Algorithm Documentation
Overview
This algorithm is an enhanced version of the Peterson-Kearns rollback recovery system, designed to
provide fault tolerance in distributed systems with multiple nodes. Each node performs tasks and
communicates with its neighbors while keeping track of its state and handling failures. The system
continues to run indefinitely, with nodes performing random tasks until the program is manually
stopped.
Components and Structure
1. Node Class
The Node class represents an individual node in the distributed system. Each node can:
Connect to other nodes to form a network.
Perform random tasks and communicate with its neighbors.
Save and load its state to recover from failures.
Log events for monitoring purposes.
Key Attributes:
id: Unique identifier for the node.
to_parent: A queue for sending messages to the coordinator.
num_nodes: The total number of nodes in the system.
neighbors: List of neighboring nodes this node is connected to.
proc: The process associated with this node.
last_checkpoint_time: The last time the node took a checkpoint of its state.
last_handled_message: The last message that was handled by the node.
log_file: File where the node logs its events.
failed: Boolean flag to indicate if the node has failed.
time_vector: Vector clock to keep track of time across nodes.
fail_vector: Vector to track which nodes have failed.
state_file: File where the node's state is saved.
Key Methods:
connect(other): Connects this node to another node.
run(): Starts the node's process.
restart(): Restarts the node after a failure.
dummy_spin(): The main loop where the node performs tasks and communicates with
neighbors.
save_state(): Saves the current state of the node to a file.
load_state(): Loads the node's state from a file.
log_event(event): Logs an event to the log file.
2. Coordinator Process
The coordinator_process manages the overall system by:
Monitoring messages from all nodes.
Initiating rollback procedures when a node fails.
Handling checkpoints and maintaining a global time vector and fail vector.
Key Attributes:
global_time_vector: Tracks the global time across all nodes.
global_fail_vector: Tracks which nodes have failed.
Key Methods:
initiate_rollback(num_nodes, node_queues, global_fail_vector): Initiates a rollback procedure
for failed nodes.
3. Node Communication and Failure Handling
Nodes communicate with each other using queues.
If a node fails, it marks itself as failed in the fail_vector and notifies the coordinator.
The coordinator initiates a rollback, and the node restarts, loading its last saved state.
Algorithm Workflow
1. Node Initialization:
o Nodes are created and connected to form a network.
o Each node starts running its dummy_spin method in a separate process.
2. Infinite Task Loop (dummy_spin):
o Nodes run indefinitely, performing random tasks, sending, and receiving messages.
o Each node periodically saves its state and checks for failures.
3. Failure Detection and Rollback:
o If a node detects a failure, it updates its fail vector and exits.

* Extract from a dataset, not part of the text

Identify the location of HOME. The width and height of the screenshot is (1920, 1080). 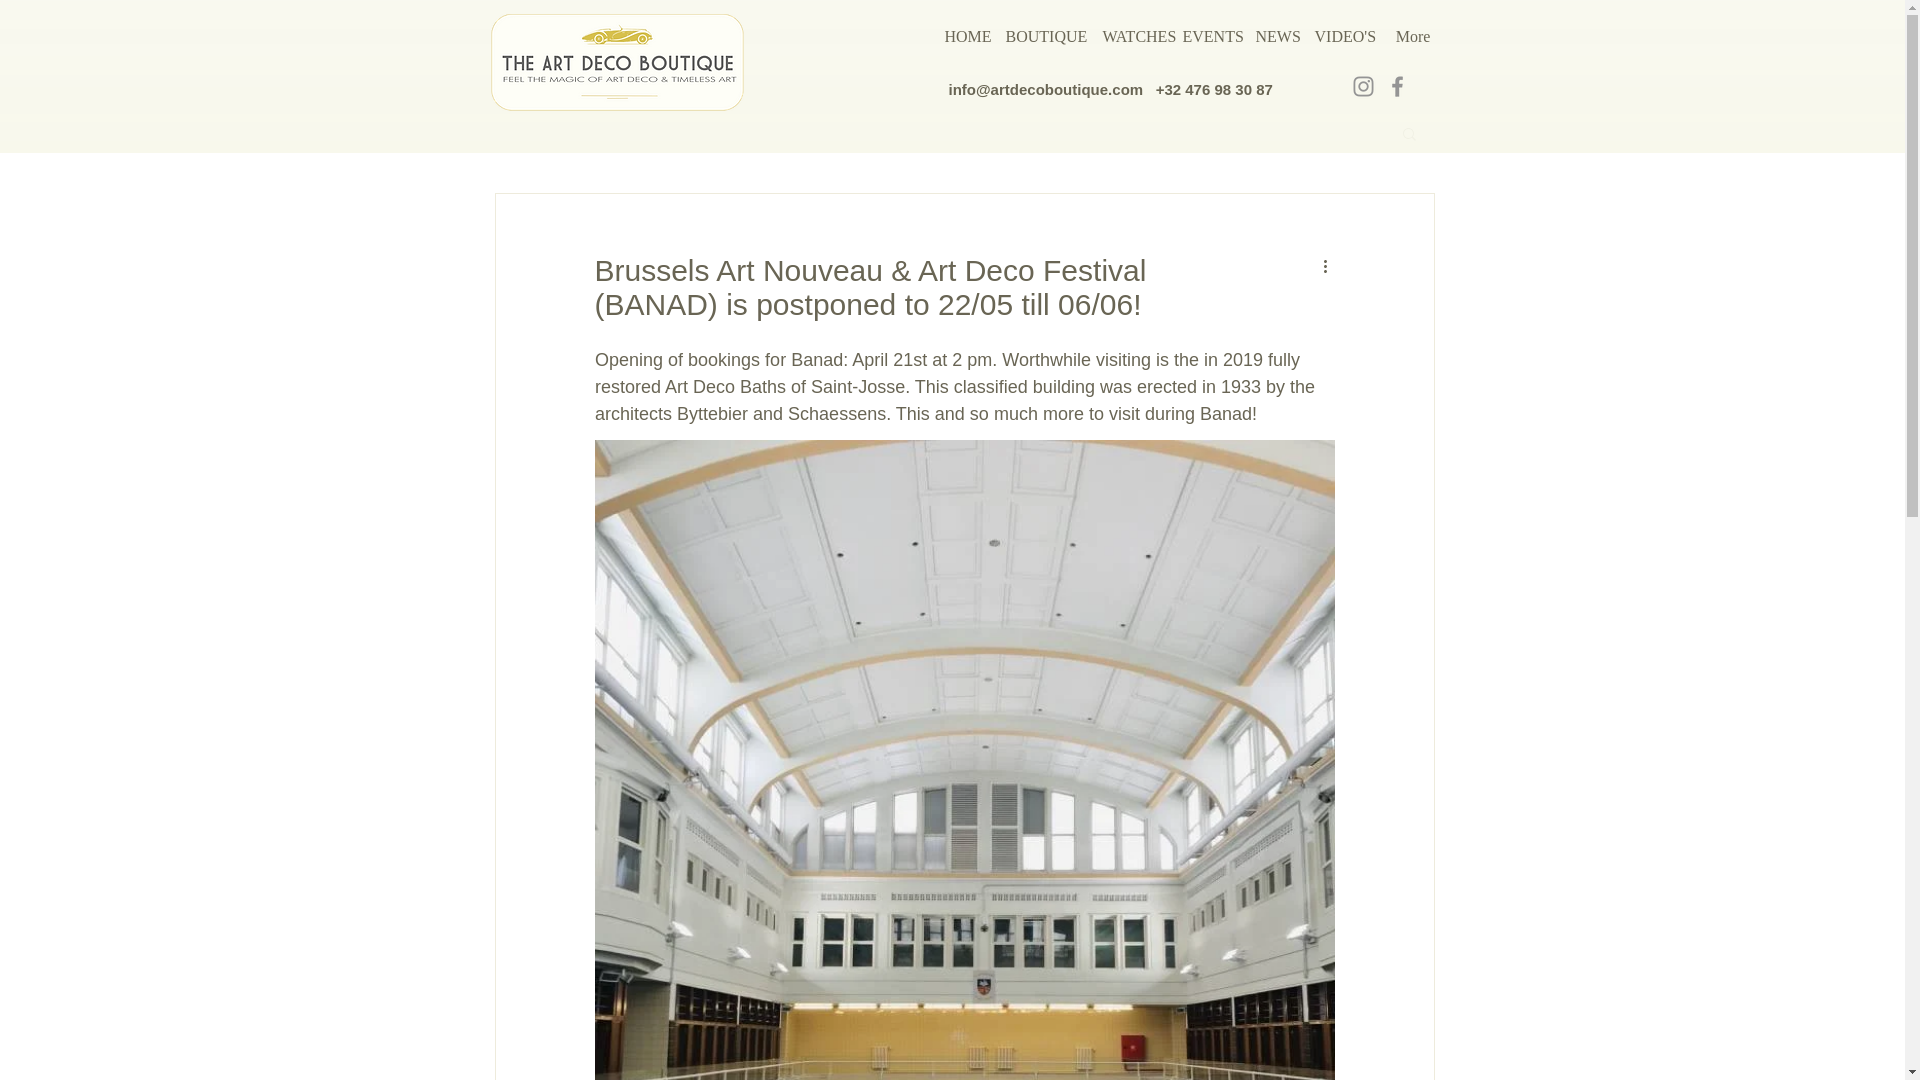
(964, 36).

o The coordinator detects the failure and initiates a rollback, restarting the failed node
with its last saved state.
4. Manual Termination:
o The system runs indefinitely until manually stopped using Ctrl+C or other termination
methods.
Changes and Enhancements
1. Infinite Execution of Nodes (dummy_spin):
o The main enhancement was modifying the dummy_spin method to run indefinitely. This
allows nodes to continue performing random tasks and communicating with neighbors
until the program is manually terminated.
2. Automatic Failure Handling:
o Nodes now have a 10% chance of simulating a failure. When a node fails, it marks itself
as failed, exits, and then restarts automatically after the coordinator initiates a rollback.
3. Improved Log and State Management:
o Enhanced logging for events like saving state, loading state, and failures.
o Nodes periodically save their state, allowing for a more robust recovery mechanism.
4. Coordinator Process Enhancements:
o The coordinator now handles infinite execution by continuously monitoring nodes.
o Improved handling of rollback messages and failures, ensuring the system remains
stable even with continuous operation.
Manual Termination
The algorithm is designed to run indefinitely. To stop its execution:
Use Ctrl + C in the terminal to send an interrupt signal.
Alternatively, terminate the Python process using system tools like Task Manager or the kill
command on Unix-based systems.
Conclusion
This enhanced Peterson-Kearns rollback recovery system ensures continuous operation of nodes in a
distributed system, with automatic failure detection and recovery. The algorithm is robust and can
handle failures while maintaining consistent state across nodes, making it suitable for systems requiring
high reliability and fault tolerance.